- Born: 12 July 1986 (age 39) Leimen, Germany
- Education: Universität der Künste Berlin; Mozarteum; Manhattan School of Music;
- Occupation: Operatic soprano
- Website: sarahtraubel.com

= Sarah Traubel =

German opera singer

Sarah Traubel (born 12 July 1986) is a German soprano in opera and concert who has performed leading roles at major opera houses and festivals. While focused on Mozart's operas, she has also performed in contemporary opera, such as Inanna in Jörg Widmann's Babylon for the opening of the 2022 Internationale Maifestspiele Wiesbaden.

== Career ==
Traubel was born in Leimen, the great-niece of Metropolitan Opera singer Helen Traubel. She studied at the Universität der Künste Berlin, at the Mozarteum in Salzburg with Barbara Bonney where she graduated with distinction, and at the Manhattan School of Music. She took master classes with Francisco Araiza, Julie Kaufmann and Angelika Kirchschlager.

=== Opera ===
Traubel was a member of the studio of the Opernhaus Zürich. During that time, she was recognised when she stepped in at gala performance of Mozart's Die Entführung aus dem Serail in honour of Intendant Alexander Pereira; she performed the leading role of as Konstanze in the first act, while Vilislava Gospodinova, flown in by helicopter, took over in the second act, and in the third act, Traubel acted while Gospodinova sang from the side. Traubel has collaborated with conductors such as Ádám Fischer, Daniele Gatti, Ingo Metzmacher. She appeared in Zürich also as Queen of the Night in Mozart's Die Zauberflöte), Titania in Britten's A Midsummer Night's Dream), Rosina in Mozart's La finta semplice, Amor in Haydn's L'anima del filosofo and the Angel in Pfitzner's Palestrina.

She made two role debuts at the Salzburg Festival, as Amor in Gluck's Orfeo ed Euridice and as Ilia in Mozart's Idomeneo.
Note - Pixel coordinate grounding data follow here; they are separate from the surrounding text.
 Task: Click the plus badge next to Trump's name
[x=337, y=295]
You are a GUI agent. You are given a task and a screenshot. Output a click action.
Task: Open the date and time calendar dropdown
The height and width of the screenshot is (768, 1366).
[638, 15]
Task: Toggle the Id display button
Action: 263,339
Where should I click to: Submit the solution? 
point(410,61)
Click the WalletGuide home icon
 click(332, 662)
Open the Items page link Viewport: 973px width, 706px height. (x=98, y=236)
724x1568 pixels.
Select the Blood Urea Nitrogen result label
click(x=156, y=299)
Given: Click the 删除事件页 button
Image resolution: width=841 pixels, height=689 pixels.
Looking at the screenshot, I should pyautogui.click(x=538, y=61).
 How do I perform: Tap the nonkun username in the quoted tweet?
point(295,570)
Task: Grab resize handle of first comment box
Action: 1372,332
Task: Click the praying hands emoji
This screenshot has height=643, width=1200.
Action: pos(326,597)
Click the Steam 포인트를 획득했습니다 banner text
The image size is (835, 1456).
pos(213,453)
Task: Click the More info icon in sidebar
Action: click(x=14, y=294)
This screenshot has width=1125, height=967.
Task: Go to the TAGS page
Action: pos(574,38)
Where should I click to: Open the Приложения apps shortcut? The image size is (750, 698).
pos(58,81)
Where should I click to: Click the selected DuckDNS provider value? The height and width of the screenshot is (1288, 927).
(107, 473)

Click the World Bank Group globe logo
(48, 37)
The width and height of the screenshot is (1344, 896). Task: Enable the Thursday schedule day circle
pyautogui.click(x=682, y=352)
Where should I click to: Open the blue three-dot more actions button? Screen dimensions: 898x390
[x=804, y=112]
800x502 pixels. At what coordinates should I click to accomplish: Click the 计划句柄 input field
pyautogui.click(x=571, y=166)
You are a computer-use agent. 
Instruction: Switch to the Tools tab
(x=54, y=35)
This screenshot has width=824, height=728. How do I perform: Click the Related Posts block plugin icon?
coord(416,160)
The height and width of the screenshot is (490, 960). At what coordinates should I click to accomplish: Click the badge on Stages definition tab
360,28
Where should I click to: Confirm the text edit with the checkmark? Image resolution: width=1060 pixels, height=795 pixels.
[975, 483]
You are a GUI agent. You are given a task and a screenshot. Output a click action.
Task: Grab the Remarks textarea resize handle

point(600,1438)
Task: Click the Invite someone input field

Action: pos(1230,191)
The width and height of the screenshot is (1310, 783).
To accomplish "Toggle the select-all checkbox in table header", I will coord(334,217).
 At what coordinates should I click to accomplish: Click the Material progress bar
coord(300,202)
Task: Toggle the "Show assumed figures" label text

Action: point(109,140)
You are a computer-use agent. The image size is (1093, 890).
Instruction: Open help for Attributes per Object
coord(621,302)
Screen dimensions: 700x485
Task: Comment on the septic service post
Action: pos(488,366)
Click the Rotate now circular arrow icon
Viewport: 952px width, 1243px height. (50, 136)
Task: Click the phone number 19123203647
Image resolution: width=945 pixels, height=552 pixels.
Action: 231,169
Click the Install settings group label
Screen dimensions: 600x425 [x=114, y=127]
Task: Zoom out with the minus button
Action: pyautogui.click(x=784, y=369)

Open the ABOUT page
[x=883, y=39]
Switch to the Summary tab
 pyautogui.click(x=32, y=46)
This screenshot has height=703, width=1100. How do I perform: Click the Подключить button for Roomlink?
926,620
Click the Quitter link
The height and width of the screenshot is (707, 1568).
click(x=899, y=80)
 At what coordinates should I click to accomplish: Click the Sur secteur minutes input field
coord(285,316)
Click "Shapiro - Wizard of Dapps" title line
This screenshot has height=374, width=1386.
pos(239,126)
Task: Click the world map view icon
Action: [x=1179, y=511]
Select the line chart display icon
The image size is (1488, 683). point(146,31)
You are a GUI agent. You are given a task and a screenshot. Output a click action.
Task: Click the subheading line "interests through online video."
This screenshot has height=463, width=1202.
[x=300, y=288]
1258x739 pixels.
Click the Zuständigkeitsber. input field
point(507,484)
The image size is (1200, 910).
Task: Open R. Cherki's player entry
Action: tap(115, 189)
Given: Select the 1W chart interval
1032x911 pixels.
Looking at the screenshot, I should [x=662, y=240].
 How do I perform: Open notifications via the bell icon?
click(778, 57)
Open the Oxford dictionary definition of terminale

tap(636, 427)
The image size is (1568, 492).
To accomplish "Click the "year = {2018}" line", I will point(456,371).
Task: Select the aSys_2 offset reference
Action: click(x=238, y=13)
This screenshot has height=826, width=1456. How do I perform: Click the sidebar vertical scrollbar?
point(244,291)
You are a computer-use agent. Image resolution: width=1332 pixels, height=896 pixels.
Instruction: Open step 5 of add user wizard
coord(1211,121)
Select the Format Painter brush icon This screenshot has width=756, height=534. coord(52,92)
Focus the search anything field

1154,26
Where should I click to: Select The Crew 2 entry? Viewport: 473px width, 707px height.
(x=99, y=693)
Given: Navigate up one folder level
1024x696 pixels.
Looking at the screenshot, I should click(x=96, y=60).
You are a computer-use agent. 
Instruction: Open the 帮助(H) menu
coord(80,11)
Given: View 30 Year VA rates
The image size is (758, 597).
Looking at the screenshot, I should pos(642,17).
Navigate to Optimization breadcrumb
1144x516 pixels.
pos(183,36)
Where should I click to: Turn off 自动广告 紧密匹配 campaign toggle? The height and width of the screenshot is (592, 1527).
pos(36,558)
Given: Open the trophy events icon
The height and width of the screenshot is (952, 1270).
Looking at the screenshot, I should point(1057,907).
In the 2018/19 season, she first performed the role of Donna Anna in Mozart's Don Giovanni at Theater Freiburg, and later first the Countess in Mozart's Le nozze di Figaro.

In 2022, Traubel appeared as Inanna in Jörg Widmann's Babylon for the opening of the Internationale Maifestspiele Wiesbaden at the Staatstheater Wiesbaden. A reviewer noted the precision of her extreme coloraturas. Traubel has collaborated with directors including Jens-Daniel Herzog and Harry Kupfer.

=== Concert ===
In 2020, Traubel performed the soprano solo in Mahler's Symphony No. 4 with the Mannheimer Philharmoniker, also on a tour. She appeared in Pergolesi's Stabat Mater alongside Andreas Scholl. She performed in Beethoven's Ninth Symphony with the Brandenburgisches Staatsorchester, and in Mozart's Requiem in the Mannheim Mannheimer Rosengarten.